Des faiblesses dans la gestion de l’aide financière accordée par l’UE à la Tunisie

L’Union européenne a fourni un appui politique et financier important à la Tunisie pour l’aider à relever les défis. Entre 2011 et 2015, l’aide de l’UE en faveur de la Tunisie se monte à 1,3 milliard d’euros.

Toutefois, les auditeurs de la Cour des comptes européenne ont relevé un certain nombre d’insuffisances dans la gestion de l’aide par la Commission européenne.

Il ressort d’un nouveau rapport de la Cour des comptes européenne que, d’une manière générale, l’aide financière accordée par l’UE à la Tunisie après le printemps arabe de 2011 a été bien dépensée.

Bien que la coordination ait été bien assurée avec les grands donateurs ainsi qu’au sein des institutions de l’UE et de leurs services, il n’y a pas eu de programmation conjointe avec les États membres.

«La Tunisie éprouve des difficultés à maintenir sa stabilité économique et la sécurité est devenue un véritable défi pour le pays», a déclaré M. Karel Pinxten, membre de la Cour des comptes européenne, responsable du rapport. «Dans ce contexte, il est essentiel que l’appui financier de l’UE soit géré efficacement», dit-il.

« Les fonds de l’UE ont été alloués dans le cadre de l’appui budgétaire, d’un prêt au titre de l’assistance macrofinancière et du financement de projets indépendants », lit-on dans un communiqué de la Cour des Comptes Européenne.

EuSelon les auditeurs, les programmes d’appui budgétaire ont permis de transférer rapidement des montants importants et d’aider les autorités tunisiennes à élaborer un programme de réformes.

Et d’ajouter que les conditions étaient toutefois trop souples, ce qui n’a pas vraiment incité les autorités tunisiennes à prendre les mesures spécifiées dans les conventions.
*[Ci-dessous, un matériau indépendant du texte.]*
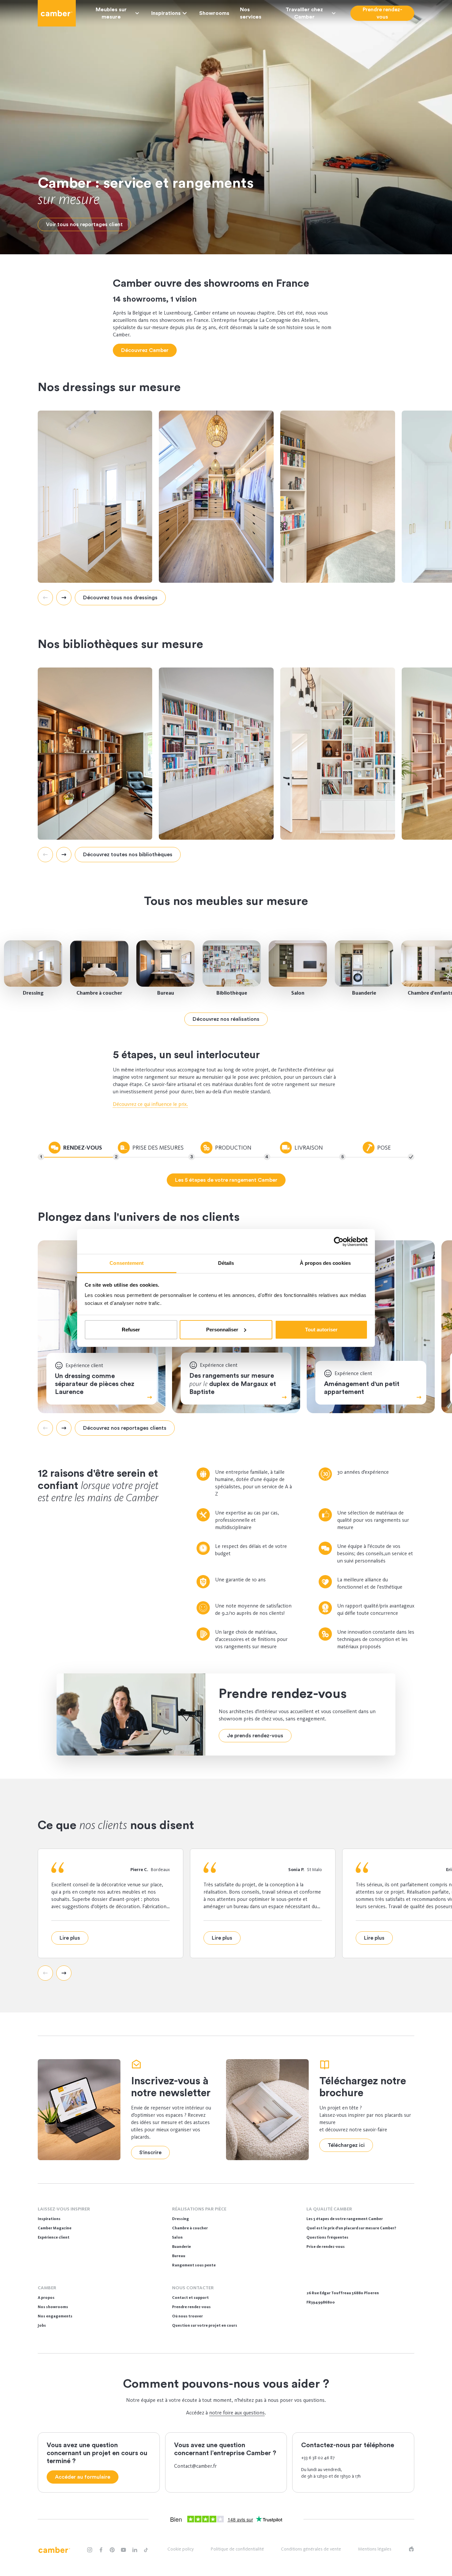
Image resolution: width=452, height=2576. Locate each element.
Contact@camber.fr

Le rapport de la cour précise qu’aucune évaluation «Dépenses publiques et responsabilité financière», qui pourrait pourtant constituer un indicateur fiable de l’état d’avancement réel des réformes dans le secteur des finances publiques, n’a été réalisée depuis 2010 et que pour deux secteurs sur trois, l’appui budgétaire manquait de stratégies sectorielles crédibles.
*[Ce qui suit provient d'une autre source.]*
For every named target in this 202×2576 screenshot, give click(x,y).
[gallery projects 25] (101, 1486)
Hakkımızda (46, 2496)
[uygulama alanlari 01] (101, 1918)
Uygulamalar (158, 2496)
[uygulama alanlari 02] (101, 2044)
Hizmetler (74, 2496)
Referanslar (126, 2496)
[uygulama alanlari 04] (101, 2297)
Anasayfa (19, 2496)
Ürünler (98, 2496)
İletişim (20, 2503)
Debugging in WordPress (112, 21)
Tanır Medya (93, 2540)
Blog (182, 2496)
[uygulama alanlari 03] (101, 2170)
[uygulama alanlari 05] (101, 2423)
Le même rapport a mentionné que dans certains cas concernant l’appui budgétaire mais aussi des projets autonomes, les objectifs n’étaient ni spécifiques ni mesurables.

Les auditeurs de la Cour ont considéré que les autorités tunisiennes ont mis en place des réformes importantes, mais à un rythme très lent. Cela est principalement dû aux multiples changements de gouvernement ainsi qu’à l’ampleur des nombreux autres défis à relever.
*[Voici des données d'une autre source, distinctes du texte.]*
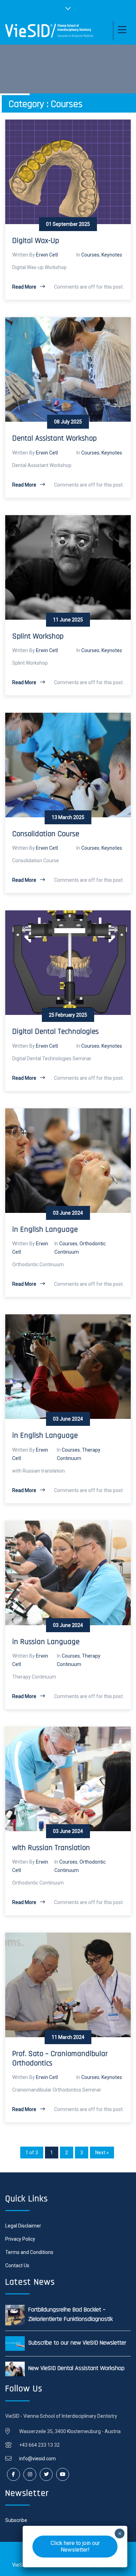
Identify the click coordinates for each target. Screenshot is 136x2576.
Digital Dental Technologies (55, 1032)
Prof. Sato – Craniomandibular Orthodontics (60, 2058)
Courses (90, 255)
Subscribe (16, 2520)
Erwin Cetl (47, 255)
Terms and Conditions (29, 2252)
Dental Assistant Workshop (54, 438)
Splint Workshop (37, 636)
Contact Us (17, 2265)
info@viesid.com (37, 2458)
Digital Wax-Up (35, 241)
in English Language (45, 1230)
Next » (102, 2152)
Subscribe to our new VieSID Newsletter (77, 2343)
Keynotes (111, 255)
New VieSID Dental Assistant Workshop (76, 2368)
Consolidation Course (45, 834)
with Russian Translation (51, 1848)
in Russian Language (46, 1642)
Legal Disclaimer (23, 2226)
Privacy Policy (20, 2239)
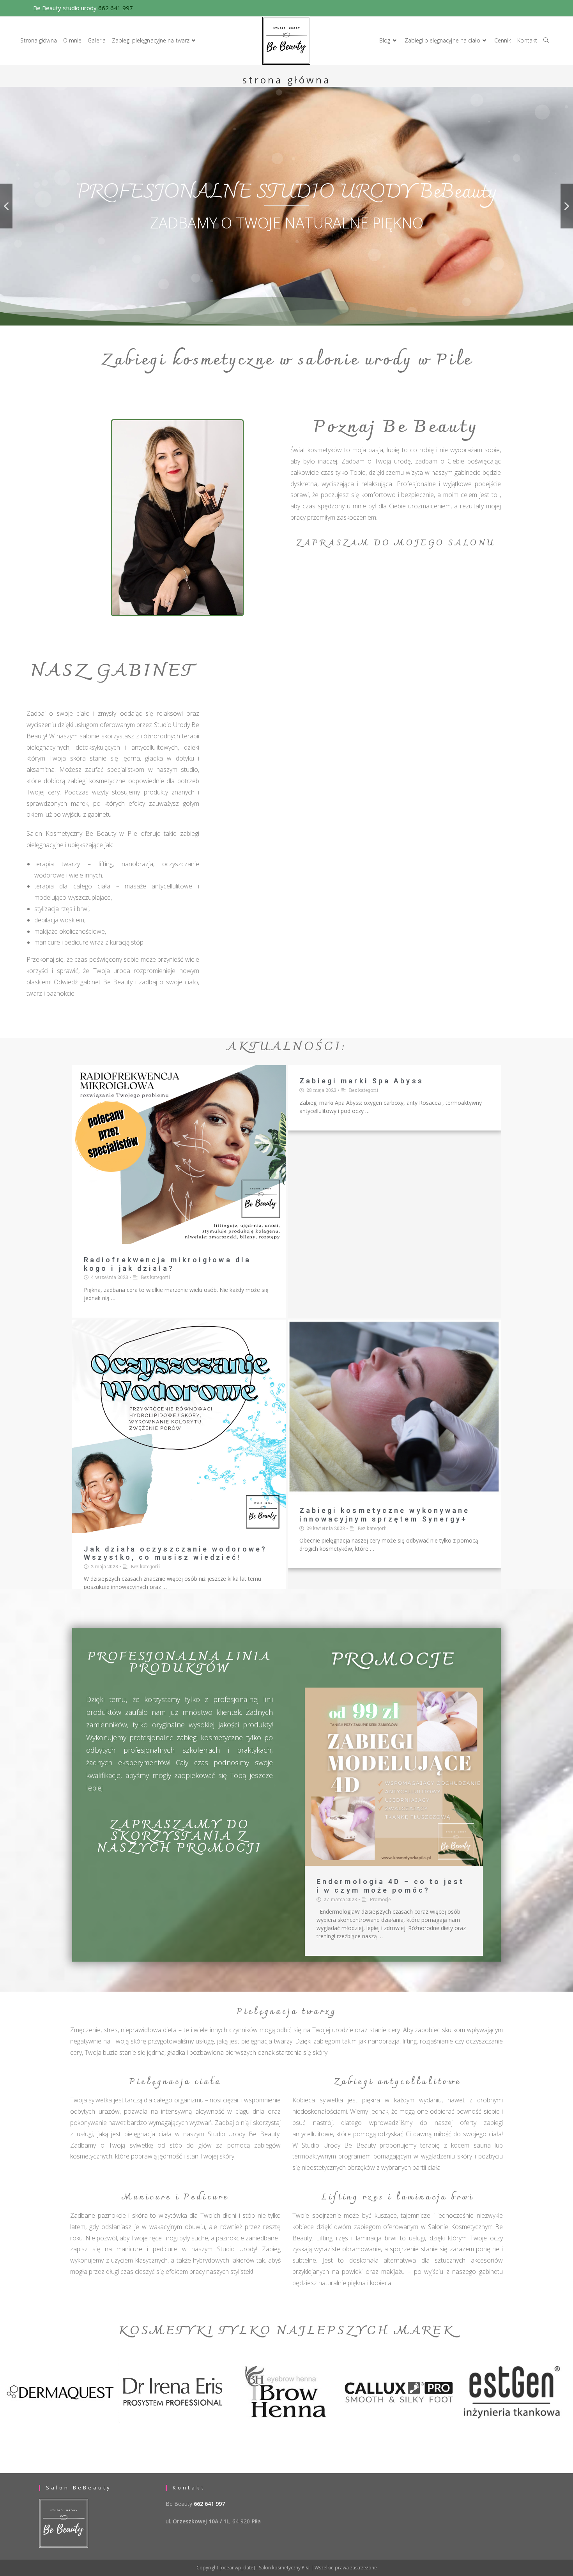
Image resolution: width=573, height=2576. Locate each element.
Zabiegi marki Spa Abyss (361, 1081)
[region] (286, 206)
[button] (6, 206)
La Commission s’est engagée à continuer de soutenir la Tunisie aussi bien politiquement que financièrement pour l’aider à surmonter ces derniers.Les auditeurs formulent un certain nombre de recommandations relatives à la planification de l’aide et à la gestion de l’appui de l’UE.

Les auditeurs ont recommandé à la Commission de revoir les modalités de mise en œuvre des programmes d’appui budgétaire. « Le Service européen pour l’action extérieure et la Commission devraient notamment renforcer la programmation et le ciblage de l’aide.Elle devrait également améliorer la planification des projets en définissant des objectifs clairs et des indicateurs réalistes pour le suivi de la performance », conclut le rapport.